WHAT IS EXPECTED: The answer should consist of each line below that contains the word "navigation".

RAW DATA:
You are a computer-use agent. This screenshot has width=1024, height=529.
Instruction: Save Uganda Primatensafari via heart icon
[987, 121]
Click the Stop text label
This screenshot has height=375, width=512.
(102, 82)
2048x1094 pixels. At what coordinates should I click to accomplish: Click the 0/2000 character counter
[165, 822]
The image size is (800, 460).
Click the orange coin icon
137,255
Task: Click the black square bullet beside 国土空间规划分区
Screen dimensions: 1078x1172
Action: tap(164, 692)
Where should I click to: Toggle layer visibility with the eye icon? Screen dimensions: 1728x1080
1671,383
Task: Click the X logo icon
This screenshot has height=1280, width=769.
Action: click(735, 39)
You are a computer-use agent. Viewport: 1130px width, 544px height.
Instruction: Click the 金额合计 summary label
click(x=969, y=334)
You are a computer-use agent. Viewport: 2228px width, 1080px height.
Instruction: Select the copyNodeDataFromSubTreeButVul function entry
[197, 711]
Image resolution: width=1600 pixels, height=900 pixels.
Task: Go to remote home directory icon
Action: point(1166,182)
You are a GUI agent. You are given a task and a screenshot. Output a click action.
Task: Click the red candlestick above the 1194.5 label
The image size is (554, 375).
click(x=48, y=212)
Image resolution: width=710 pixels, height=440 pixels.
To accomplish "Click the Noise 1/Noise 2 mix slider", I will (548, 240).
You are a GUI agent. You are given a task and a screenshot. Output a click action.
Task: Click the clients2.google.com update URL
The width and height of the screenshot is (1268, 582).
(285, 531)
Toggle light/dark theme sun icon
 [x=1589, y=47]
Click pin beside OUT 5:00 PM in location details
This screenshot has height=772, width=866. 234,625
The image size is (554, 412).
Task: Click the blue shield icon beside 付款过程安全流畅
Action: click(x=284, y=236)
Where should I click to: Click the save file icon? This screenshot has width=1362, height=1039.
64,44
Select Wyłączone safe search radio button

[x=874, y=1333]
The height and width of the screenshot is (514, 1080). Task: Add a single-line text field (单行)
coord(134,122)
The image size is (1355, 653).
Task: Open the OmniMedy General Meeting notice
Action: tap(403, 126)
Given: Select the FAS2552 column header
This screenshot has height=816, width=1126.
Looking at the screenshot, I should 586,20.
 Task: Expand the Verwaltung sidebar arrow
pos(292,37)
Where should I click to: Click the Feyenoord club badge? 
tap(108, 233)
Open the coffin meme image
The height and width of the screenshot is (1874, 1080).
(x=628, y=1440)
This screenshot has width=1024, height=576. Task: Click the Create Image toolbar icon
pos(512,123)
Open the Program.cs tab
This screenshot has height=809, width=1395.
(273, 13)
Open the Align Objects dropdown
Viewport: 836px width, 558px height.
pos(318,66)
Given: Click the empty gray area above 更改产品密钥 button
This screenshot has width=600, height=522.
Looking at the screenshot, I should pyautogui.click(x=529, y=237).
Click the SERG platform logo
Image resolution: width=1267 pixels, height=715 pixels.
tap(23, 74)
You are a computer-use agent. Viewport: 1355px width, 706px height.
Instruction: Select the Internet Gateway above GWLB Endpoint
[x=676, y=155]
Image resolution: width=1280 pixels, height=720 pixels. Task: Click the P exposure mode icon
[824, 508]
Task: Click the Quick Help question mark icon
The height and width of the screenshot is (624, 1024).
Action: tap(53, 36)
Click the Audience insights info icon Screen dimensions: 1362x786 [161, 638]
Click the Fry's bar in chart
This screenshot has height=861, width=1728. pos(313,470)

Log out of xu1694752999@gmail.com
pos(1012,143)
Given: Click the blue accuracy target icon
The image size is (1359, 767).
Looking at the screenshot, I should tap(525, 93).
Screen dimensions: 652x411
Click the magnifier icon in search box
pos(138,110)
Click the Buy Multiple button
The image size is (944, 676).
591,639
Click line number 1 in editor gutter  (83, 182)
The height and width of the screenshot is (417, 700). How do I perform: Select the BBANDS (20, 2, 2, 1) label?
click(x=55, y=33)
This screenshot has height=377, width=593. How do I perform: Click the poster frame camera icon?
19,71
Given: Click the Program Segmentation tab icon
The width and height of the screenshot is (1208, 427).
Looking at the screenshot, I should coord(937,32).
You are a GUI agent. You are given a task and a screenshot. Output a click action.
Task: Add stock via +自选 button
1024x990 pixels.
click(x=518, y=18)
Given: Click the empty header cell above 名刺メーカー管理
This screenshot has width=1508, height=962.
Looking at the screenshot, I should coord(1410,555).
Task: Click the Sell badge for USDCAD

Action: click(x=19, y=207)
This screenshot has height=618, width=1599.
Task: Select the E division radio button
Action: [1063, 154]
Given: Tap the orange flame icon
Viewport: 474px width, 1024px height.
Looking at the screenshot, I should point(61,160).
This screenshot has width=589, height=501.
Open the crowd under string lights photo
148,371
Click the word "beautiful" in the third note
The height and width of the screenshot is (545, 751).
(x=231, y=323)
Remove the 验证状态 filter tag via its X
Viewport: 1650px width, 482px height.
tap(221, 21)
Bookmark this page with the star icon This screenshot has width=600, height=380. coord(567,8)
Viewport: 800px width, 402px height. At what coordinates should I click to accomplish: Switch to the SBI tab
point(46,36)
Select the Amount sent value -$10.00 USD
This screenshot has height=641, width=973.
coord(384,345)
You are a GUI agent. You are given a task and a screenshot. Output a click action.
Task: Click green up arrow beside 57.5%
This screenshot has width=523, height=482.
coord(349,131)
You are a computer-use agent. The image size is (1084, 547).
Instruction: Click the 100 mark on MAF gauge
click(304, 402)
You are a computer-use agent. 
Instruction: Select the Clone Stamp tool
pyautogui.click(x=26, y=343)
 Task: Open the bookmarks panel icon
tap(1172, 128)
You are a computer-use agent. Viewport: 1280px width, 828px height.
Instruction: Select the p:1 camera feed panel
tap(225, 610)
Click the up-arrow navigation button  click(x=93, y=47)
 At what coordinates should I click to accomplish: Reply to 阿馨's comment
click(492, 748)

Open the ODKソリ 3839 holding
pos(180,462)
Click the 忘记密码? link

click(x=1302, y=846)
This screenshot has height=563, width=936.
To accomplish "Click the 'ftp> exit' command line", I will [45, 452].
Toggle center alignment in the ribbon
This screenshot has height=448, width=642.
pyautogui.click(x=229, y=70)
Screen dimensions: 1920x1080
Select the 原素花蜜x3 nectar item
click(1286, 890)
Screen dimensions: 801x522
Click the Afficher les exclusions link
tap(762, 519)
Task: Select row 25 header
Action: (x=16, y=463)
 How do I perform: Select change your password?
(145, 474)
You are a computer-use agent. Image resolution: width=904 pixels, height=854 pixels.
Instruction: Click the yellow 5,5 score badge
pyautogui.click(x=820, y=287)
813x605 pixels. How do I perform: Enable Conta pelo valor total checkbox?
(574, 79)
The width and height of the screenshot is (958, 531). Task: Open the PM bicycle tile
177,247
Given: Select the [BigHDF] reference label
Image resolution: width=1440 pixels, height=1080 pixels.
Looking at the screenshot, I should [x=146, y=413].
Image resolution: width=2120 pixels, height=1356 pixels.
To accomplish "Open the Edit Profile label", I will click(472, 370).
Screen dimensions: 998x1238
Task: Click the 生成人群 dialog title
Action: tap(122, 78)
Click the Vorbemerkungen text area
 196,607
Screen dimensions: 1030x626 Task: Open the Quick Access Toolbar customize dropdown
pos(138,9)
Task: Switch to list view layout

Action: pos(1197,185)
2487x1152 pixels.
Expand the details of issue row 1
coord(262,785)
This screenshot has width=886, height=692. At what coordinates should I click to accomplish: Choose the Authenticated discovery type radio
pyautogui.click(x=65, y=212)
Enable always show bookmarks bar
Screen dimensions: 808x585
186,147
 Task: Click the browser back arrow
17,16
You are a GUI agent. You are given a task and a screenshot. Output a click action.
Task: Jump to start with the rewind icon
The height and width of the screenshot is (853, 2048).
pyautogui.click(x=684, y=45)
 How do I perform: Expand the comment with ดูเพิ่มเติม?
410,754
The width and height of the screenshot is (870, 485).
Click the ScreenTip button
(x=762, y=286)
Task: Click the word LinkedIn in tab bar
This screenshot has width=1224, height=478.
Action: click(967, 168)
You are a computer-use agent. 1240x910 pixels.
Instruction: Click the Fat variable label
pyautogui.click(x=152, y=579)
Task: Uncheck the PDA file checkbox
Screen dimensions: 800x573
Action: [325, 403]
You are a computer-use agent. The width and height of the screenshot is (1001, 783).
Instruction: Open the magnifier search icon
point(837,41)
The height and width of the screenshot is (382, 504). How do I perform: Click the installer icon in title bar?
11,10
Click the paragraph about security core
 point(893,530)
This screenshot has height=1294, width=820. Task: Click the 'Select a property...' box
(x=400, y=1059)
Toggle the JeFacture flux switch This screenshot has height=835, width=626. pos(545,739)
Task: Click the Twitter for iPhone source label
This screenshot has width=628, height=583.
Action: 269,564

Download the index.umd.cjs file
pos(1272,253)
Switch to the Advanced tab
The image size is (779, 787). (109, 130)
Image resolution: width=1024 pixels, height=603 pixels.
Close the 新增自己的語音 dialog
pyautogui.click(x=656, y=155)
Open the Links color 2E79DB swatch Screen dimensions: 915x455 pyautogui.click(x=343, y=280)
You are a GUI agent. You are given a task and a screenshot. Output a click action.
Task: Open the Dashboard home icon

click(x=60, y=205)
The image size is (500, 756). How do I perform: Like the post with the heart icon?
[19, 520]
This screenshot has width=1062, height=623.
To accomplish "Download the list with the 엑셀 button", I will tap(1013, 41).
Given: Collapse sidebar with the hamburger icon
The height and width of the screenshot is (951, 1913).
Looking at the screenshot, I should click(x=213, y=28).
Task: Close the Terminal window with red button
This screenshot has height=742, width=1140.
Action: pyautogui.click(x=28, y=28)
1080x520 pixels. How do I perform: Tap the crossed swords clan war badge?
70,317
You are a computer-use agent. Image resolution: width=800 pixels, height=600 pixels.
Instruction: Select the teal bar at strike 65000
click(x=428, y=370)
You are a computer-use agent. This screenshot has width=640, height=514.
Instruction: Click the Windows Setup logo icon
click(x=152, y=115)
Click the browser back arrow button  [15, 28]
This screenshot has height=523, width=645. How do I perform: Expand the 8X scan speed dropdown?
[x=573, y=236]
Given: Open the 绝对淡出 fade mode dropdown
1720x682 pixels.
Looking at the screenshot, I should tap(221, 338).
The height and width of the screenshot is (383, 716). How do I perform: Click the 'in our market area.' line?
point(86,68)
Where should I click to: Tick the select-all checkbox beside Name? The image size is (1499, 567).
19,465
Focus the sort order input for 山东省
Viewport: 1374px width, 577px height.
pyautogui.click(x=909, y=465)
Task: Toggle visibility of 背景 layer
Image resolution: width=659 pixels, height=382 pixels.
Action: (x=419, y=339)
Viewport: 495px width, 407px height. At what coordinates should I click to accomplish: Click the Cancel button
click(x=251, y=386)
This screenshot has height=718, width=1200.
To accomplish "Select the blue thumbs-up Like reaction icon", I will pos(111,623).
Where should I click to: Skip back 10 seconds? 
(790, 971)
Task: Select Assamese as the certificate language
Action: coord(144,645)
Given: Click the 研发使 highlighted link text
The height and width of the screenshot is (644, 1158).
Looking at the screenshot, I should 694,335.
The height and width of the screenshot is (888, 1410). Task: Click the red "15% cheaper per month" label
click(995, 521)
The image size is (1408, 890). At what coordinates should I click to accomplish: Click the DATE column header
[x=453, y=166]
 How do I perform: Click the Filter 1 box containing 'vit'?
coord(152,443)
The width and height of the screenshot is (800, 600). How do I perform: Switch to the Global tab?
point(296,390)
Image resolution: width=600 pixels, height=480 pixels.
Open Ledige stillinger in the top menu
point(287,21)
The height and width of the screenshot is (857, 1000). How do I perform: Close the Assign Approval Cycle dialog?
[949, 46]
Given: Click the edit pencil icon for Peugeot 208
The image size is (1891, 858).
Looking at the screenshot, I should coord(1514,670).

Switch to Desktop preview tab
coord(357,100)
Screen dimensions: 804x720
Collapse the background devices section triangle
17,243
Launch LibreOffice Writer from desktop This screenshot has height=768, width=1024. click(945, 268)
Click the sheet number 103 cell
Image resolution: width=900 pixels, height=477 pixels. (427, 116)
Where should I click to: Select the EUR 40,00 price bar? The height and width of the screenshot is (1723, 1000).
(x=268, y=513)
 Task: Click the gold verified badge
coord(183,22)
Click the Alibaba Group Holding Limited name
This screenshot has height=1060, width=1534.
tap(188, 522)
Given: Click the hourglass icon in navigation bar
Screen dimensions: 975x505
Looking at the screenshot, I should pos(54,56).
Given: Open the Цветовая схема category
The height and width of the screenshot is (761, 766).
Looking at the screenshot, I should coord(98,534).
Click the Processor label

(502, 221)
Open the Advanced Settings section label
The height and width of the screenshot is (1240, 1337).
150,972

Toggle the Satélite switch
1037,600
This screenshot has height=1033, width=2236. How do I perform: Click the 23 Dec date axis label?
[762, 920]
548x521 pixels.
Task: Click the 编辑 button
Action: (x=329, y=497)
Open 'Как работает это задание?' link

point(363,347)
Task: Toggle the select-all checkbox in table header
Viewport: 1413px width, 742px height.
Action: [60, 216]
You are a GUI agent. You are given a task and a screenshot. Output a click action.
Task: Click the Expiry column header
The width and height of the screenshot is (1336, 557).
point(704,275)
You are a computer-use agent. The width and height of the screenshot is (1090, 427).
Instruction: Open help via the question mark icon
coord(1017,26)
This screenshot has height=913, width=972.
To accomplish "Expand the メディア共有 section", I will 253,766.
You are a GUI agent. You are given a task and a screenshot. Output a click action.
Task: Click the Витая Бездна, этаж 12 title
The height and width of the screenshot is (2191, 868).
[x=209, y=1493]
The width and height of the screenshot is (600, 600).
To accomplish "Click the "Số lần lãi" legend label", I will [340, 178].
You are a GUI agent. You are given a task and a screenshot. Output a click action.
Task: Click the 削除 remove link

OUTPUT BELOW:
Click the up-arrow navigation button  click(x=93, y=47)
Given: Click the hourglass icon in navigation bar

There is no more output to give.